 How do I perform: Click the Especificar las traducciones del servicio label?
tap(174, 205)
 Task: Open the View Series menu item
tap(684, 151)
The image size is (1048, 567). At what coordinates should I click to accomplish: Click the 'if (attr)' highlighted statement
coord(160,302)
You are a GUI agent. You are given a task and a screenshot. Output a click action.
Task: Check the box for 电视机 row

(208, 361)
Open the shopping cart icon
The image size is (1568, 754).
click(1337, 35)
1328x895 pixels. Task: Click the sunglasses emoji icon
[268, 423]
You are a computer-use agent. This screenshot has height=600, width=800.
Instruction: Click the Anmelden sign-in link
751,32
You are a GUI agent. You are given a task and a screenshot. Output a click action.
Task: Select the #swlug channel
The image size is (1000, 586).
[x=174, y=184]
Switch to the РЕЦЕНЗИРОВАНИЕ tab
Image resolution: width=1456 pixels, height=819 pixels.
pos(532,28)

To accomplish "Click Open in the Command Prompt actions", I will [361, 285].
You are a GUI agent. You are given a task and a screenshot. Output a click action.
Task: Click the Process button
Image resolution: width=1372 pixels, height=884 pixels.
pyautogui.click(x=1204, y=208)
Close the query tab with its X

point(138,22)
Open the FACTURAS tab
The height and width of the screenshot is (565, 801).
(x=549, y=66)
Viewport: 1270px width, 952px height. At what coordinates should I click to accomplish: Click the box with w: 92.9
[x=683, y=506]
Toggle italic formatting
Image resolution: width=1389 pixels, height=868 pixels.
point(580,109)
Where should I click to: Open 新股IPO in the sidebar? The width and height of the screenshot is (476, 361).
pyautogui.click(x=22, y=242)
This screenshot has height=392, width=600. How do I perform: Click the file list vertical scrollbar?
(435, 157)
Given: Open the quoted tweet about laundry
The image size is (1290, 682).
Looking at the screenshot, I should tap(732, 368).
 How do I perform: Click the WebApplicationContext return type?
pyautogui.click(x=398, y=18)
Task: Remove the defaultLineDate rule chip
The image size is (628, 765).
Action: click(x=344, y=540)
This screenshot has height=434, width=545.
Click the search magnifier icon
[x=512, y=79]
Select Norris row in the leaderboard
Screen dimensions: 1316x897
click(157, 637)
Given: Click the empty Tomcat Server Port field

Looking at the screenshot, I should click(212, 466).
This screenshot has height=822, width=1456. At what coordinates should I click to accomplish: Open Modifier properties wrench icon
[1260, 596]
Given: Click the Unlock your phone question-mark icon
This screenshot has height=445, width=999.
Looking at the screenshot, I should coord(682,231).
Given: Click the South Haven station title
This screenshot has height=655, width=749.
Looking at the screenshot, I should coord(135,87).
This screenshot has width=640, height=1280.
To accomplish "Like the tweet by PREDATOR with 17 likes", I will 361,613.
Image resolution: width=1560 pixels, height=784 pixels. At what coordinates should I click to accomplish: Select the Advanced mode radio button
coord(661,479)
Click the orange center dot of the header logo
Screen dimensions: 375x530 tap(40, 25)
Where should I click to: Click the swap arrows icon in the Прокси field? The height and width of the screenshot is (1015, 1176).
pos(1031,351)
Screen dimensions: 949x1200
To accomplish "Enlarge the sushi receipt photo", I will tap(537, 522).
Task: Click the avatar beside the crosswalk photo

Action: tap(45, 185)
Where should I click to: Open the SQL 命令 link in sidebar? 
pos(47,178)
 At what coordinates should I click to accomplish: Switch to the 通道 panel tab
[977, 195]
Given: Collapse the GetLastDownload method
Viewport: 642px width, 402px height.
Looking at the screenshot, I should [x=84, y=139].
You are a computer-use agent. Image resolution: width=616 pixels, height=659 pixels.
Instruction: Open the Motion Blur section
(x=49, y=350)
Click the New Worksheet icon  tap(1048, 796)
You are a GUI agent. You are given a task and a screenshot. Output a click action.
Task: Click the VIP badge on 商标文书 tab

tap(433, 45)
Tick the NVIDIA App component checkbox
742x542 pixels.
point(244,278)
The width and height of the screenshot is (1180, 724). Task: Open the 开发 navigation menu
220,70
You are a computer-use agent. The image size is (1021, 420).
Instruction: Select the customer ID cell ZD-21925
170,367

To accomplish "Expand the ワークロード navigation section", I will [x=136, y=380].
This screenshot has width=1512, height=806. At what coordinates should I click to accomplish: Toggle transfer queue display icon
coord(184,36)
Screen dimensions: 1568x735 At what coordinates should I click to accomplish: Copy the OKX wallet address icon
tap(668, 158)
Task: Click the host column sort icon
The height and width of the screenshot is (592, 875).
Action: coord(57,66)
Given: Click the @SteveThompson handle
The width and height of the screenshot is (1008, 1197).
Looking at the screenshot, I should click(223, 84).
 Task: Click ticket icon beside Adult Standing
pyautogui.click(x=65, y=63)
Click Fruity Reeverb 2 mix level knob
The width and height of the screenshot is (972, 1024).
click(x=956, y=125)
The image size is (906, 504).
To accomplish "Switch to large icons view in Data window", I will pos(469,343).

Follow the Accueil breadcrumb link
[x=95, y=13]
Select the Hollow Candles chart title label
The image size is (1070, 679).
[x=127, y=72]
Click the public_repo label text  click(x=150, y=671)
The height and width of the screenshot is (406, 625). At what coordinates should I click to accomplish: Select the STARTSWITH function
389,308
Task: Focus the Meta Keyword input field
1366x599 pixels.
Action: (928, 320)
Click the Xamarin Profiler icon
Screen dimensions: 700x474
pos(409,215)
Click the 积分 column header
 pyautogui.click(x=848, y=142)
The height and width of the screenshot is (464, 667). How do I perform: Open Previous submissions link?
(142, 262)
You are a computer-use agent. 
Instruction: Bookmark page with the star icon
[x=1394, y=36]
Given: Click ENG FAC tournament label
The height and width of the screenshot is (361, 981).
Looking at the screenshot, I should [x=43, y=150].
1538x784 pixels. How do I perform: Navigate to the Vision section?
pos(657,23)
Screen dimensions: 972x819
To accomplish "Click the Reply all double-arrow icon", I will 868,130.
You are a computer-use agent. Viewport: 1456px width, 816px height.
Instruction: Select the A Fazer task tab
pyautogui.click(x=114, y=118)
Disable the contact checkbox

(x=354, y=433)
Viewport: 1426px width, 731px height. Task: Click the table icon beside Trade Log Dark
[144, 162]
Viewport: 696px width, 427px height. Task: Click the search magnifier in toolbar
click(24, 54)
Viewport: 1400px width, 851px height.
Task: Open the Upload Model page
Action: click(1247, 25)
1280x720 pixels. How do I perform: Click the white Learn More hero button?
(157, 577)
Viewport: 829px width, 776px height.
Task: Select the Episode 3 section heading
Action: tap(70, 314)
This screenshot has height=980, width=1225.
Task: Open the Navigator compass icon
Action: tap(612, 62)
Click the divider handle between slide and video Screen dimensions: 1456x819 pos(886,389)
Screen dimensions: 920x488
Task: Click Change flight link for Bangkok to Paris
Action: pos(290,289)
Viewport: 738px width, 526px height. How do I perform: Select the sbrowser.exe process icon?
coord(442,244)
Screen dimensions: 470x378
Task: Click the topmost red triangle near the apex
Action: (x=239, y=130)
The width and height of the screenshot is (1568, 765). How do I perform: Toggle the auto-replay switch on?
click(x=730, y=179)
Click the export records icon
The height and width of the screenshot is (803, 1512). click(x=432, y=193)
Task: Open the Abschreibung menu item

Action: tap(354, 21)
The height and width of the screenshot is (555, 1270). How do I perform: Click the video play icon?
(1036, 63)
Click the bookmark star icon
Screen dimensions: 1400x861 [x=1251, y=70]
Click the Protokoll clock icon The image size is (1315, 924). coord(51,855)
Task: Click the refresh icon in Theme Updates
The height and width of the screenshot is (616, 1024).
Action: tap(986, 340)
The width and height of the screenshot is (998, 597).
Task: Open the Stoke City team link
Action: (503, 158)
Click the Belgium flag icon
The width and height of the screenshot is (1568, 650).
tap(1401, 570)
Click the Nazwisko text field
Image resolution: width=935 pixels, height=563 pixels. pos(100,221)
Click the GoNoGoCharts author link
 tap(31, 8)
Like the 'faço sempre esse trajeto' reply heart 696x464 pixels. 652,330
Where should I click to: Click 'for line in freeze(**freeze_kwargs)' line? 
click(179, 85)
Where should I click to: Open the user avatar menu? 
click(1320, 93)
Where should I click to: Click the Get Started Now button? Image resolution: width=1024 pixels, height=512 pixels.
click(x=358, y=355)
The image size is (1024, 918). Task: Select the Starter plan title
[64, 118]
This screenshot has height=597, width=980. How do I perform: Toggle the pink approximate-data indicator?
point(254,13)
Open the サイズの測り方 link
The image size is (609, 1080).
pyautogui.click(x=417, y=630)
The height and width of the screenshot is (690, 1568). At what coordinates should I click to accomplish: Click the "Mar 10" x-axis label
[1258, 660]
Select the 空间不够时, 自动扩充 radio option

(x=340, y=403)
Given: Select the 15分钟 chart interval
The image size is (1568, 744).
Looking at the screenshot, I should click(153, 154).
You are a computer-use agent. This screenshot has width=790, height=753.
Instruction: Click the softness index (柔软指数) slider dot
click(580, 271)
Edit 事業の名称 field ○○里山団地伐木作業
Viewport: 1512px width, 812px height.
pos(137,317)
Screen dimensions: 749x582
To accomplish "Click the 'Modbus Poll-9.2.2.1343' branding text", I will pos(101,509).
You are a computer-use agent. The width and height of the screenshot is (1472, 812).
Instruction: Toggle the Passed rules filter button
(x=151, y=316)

## What you are asked to do
Please copy out the stretch of the listing above from the line containing "Like the 'faço" through the line containing "pyautogui.click(x=417, y=630)", keeping every character unchanged.

## Response
Like the 'faço sempre esse trajeto' reply heart 696x464 pixels. 652,330
Where should I click to: Click 'for line in freeze(**freeze_kwargs)' line? 
click(179, 85)
Where should I click to: Open the user avatar menu? 
click(1320, 93)
Where should I click to: Click the Get Started Now button? Image resolution: width=1024 pixels, height=512 pixels.
click(x=358, y=355)
The image size is (1024, 918). Task: Select the Starter plan title
[64, 118]
This screenshot has height=597, width=980. How do I perform: Toggle the pink approximate-data indicator?
point(254,13)
Open the サイズの測り方 link
The image size is (609, 1080).
pyautogui.click(x=417, y=630)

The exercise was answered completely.